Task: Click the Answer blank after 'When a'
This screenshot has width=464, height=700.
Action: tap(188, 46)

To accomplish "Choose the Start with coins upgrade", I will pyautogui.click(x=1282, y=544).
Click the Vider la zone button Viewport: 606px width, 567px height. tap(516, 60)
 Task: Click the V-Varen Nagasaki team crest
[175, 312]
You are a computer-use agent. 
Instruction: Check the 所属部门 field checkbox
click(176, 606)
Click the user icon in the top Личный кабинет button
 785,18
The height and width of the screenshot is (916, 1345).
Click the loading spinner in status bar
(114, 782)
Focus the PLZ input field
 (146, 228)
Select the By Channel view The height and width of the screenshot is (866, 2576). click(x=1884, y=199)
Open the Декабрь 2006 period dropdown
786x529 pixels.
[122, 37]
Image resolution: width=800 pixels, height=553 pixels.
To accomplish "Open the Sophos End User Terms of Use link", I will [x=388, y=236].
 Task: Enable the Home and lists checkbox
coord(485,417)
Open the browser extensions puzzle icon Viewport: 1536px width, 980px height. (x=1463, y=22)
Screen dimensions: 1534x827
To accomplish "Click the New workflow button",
◆ ◆ ◆ ◆ ◆
| Requirement |
Everything from the line containing "Image resolution: width=800" down to the last line of the entries is to be returned exactly, both ends included, and nothing beyond it.

| Answer for this exercise |
Image resolution: width=800 pixels, height=553 pixels.
To accomplish "Open the Sophos End User Terms of Use link", I will [x=388, y=236].
 Task: Enable the Home and lists checkbox
coord(485,417)
Open the browser extensions puzzle icon Viewport: 1536px width, 980px height. (x=1463, y=22)
Screen dimensions: 1534x827
To accomplish "Click the New workflow button",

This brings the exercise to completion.